# What is needed:
Reproduce each of the following records line for line and without alteration, omitting the pictures.

* Start *

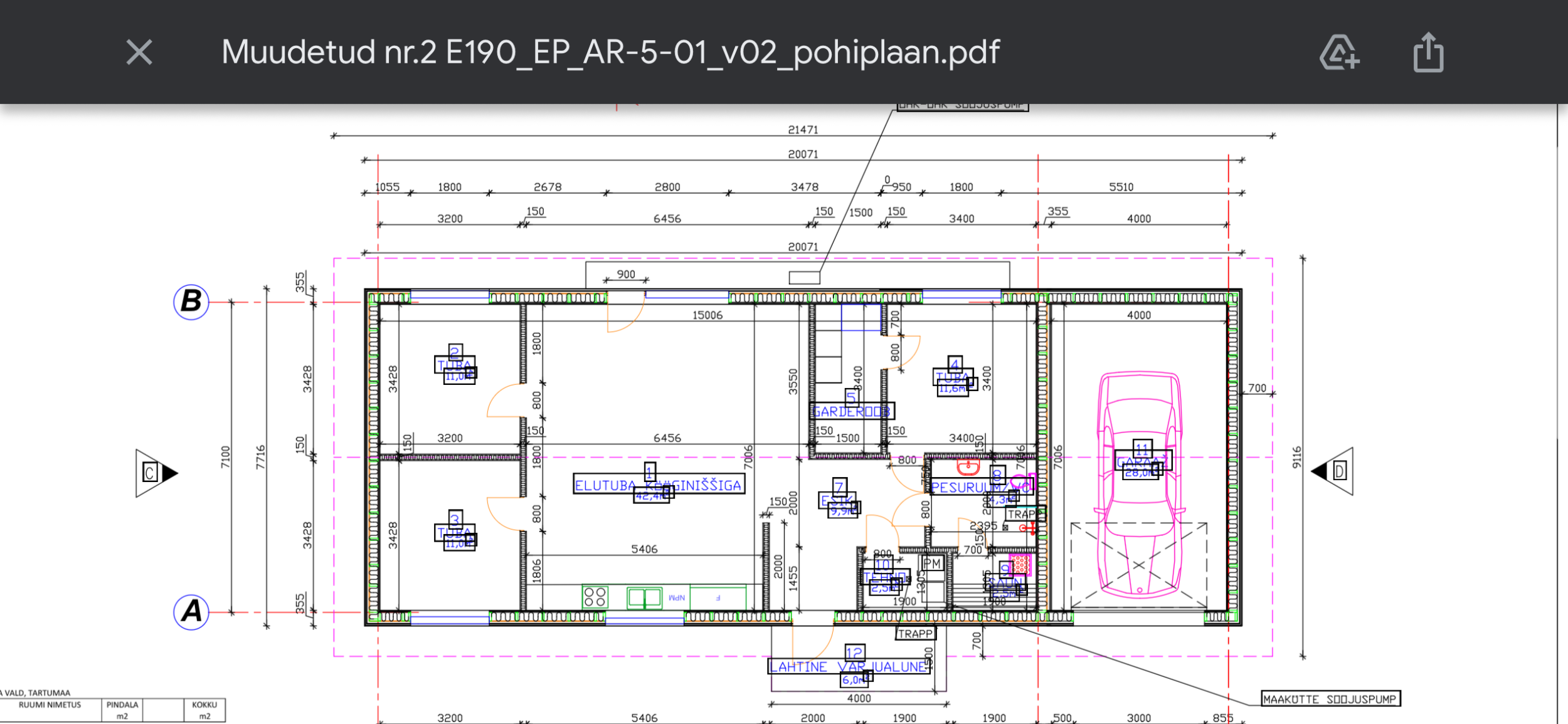This screenshot has height=724, width=1568.
Task: Click the PM box near sauna
Action: (x=932, y=563)
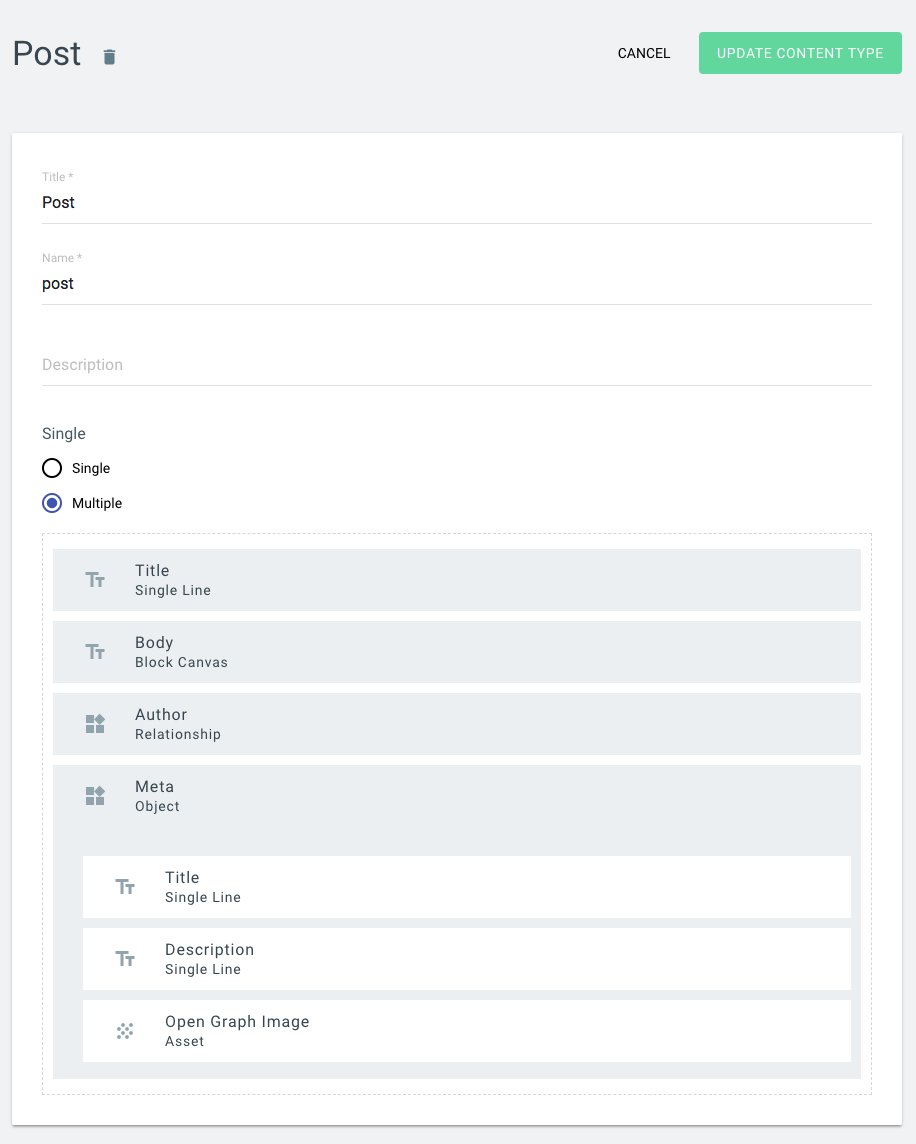Click the text icon on Meta's nested Title field

[125, 886]
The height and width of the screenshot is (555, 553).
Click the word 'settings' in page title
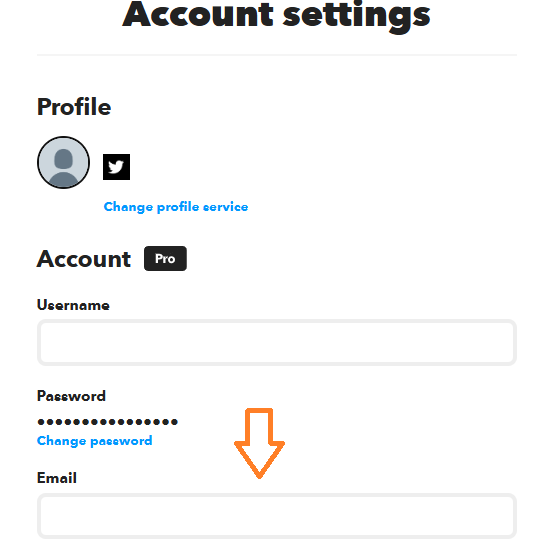pos(357,16)
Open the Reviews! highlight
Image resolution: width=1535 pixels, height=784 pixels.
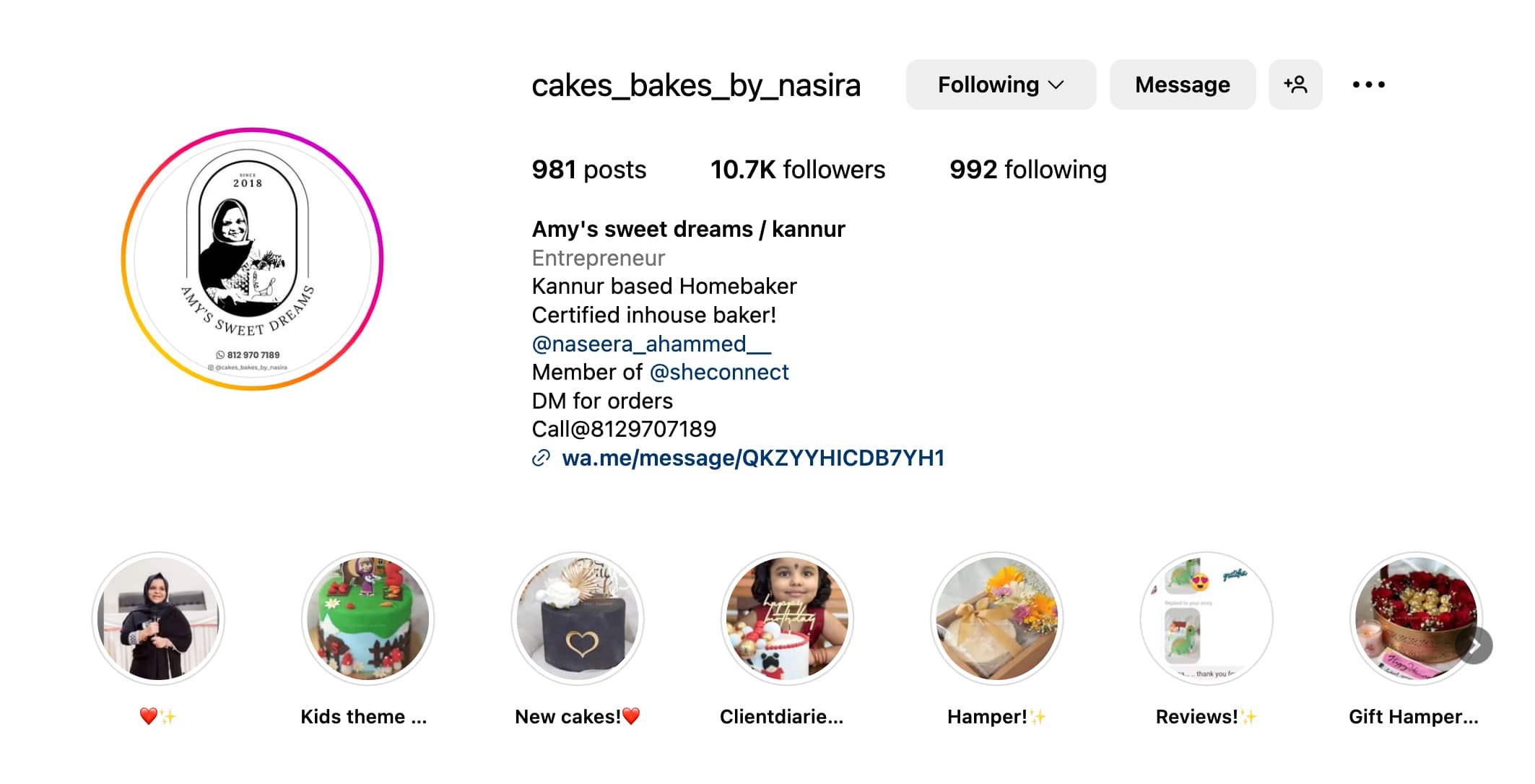(1206, 619)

* End *

# Finished task:
This screenshot has height=724, width=1568.
Task: Click the PM box near sauna
Action: (x=932, y=563)
Click the text icon on Meta's nested Title field

[125, 886]
The height and width of the screenshot is (555, 553).
Click the word 'settings' in page title
pos(357,16)
Open the Reviews! highlight
Image resolution: width=1535 pixels, height=784 pixels.
(1206, 619)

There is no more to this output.